La secrétaire générale de la Commission internationale du Bassin Congo-Oubangui-Sangha (CICOS), Enaw née Judith Efundem Agbor et l’ordonnateur national délégué du Fonds européen du développement (FED) en République démocratique du Congo (RDC), Alexis Thambwe Mwamba ont signé le 19 avril à Kinshasa, un contrat relatif au financement du Projet d’appui à la règlementation, la facilitation, la sécurisation et la durabilité du transport fluvial en Afrique centrale.
Ce financement s’inscrit dans le cadre du 11e FED du Programme d’appui à la gouvernance des infrastructures régionales et nationales en Afrique centrale (PAGIRN). Etendu sur une période d’exécution de 3 ans, ce projet vise à accompagner les Etats membres de la CICOS afin « qu’ils puissent faire face aux entraves à la navigation, ainsi qu’à la pollution actuelle des voies d’eau dans le bassin du Congo », de permettre le désenclavement et l’intégration sous régionale.

: Ce projet vise à accompagner les Etats membres de la CICOS afin « qu’ils puissent faire face aux entraves à la navigation, ainsi qu’à la pollution actuelle des voies d’eau dans le bassin du Congo


Selon la CICOS, cité par l’agence Ecofin, les résultats directs attendus du projet sont : la mise en place des guichets uniques pilotes au niveau de trois ports (en République démocratique du Congo, République centrafricaine et Angola) ; la construction des unités fluviales pilotes en bois (baleinières) selon les normes de sécurité ; l’opérationnalisation de l’Observatoire des barrières non physiques et du Système commun de radiocommunication sur les voies d’eau intérieures des pays membres ; l’amélioration de la sécurité de la navigation dans les bassins du Congo et de l’Ogooué ; la mise en application des règlements communs de la CICOS en matière de transport par des voies d’eau intérieures dans les Etats membres ; et l’élaboration des règlements communs relatifs à la gestion des déchets issus des unités fluviales et des plates-formes portuaires dans les Etats membres de la CICOS.

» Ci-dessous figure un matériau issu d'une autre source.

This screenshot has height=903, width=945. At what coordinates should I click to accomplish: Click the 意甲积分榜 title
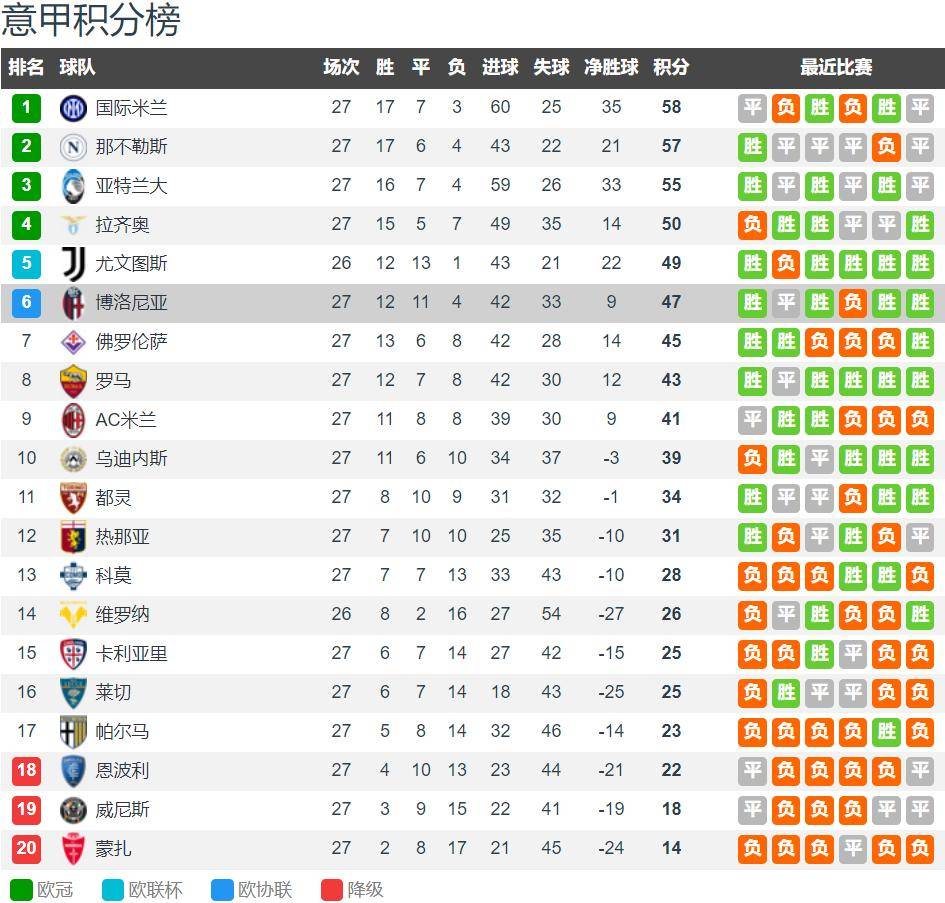91,21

Une fois mis en œuvre, il devrait en découler très rapidement une plus grande fluidité du trafic fluvial soumis aux mêmes règles dans toute la zone CICOS, permettant ainsi la réduction des accidents et incidents, des déchets, ainsi que l’augmentation de la flotte selon les normes. Mieux, ce projet devrait contribuer à la diminution des délais de transports et des coûts. A plus long terme, la diminution de la pollution fluviale participera à la réduction de la fréquence des arrêts des centrales hydroélectriques, des arrêts souvent opérés pour l’élimination des déchets dans les turbines.